REG collar positions are structurally neutral (protective); the modeled P&L assumes European-style exercise at expiration and ignores early assignment, transaction costs, dividends paid before expiry on the stock leg (when present), and the bid-ask spread on the listed chain. REG positions also carry Real Estate sector concentration risk; news flow inside the sector (peer earnings, regulatory shifts, supply-chain headlines) can move REG alongside the broader basket even when REG-specific fundamentals are unchanged. Always rebuild the position from current REG chain quotes before placing a trade.

Frequently asked questions

What is a collar on REG?
A collar on REG is the collar strategy applied to REG (stock). The strategy is structurally neutral (protective): A collar pairs long stock with a protective out-of-the-money put financed by a short out-of-the-money call, capping both tails of the position around the current spot. With REG stock trading near $75.98, the strikes shown on this page are snapped to the nearest listed REG chain strike and the premiums come straight from the end-of-day bid/ask midpoint.

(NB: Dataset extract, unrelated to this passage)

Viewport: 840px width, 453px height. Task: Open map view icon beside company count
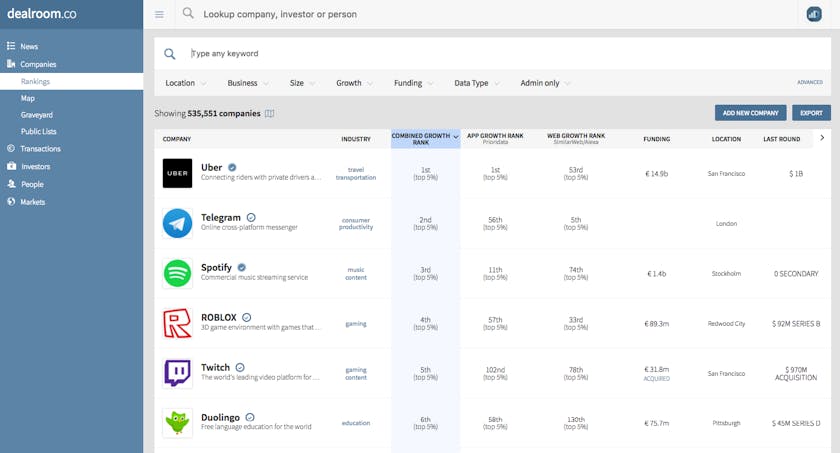click(x=269, y=113)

How are REG collar max profit and max loss calculated?
Max profit roughly equals short-call strike minus cost basis plus net premium; max loss roughly equals cost basis minus long-put strike minus net premium. Breakeven shifts by the net premium. For the REG collar priced from the end-of-day chain at a 30-day expiry (ATM IV 21.30%), the computed maximum profit is unbounded per contract and the computed maximum loss is unbounded per contract. Live intraday quotes will differ as the chain moves through the trading session.
What is the breakeven for a REG collar?
The breakeven for the REG collar priced on this page is no defined breakeven on the modeled curve at expiration, derived from end-of-day chain premiums. Breakeven is the underlying price at which the strategy's P&L crosses zero ignoring transaction costs and assignment risk. The current REG market-implied 1-standard-deviation expected move is approximately 6.11%; if the move sits well outside the breakeven distance, the structure's risk-reward becomes correspondingly tighter.
When should you consider a collar on REG?
Collars on REG hedge an existing long REG stock position; the long put sets a floor while the short call finances it, often run as a near-zero-cost hedge during expected volatility windows.
How does current REG implied volatility affect this collar?
REG ATM IV is at 21.30% with IV rank near 4.28%, which is on the low end of its 1-year range. Premium-buying structures (long call, long put, debit spreads) are relatively cheap in this regime; premium-selling structures collect less credit per unit risk.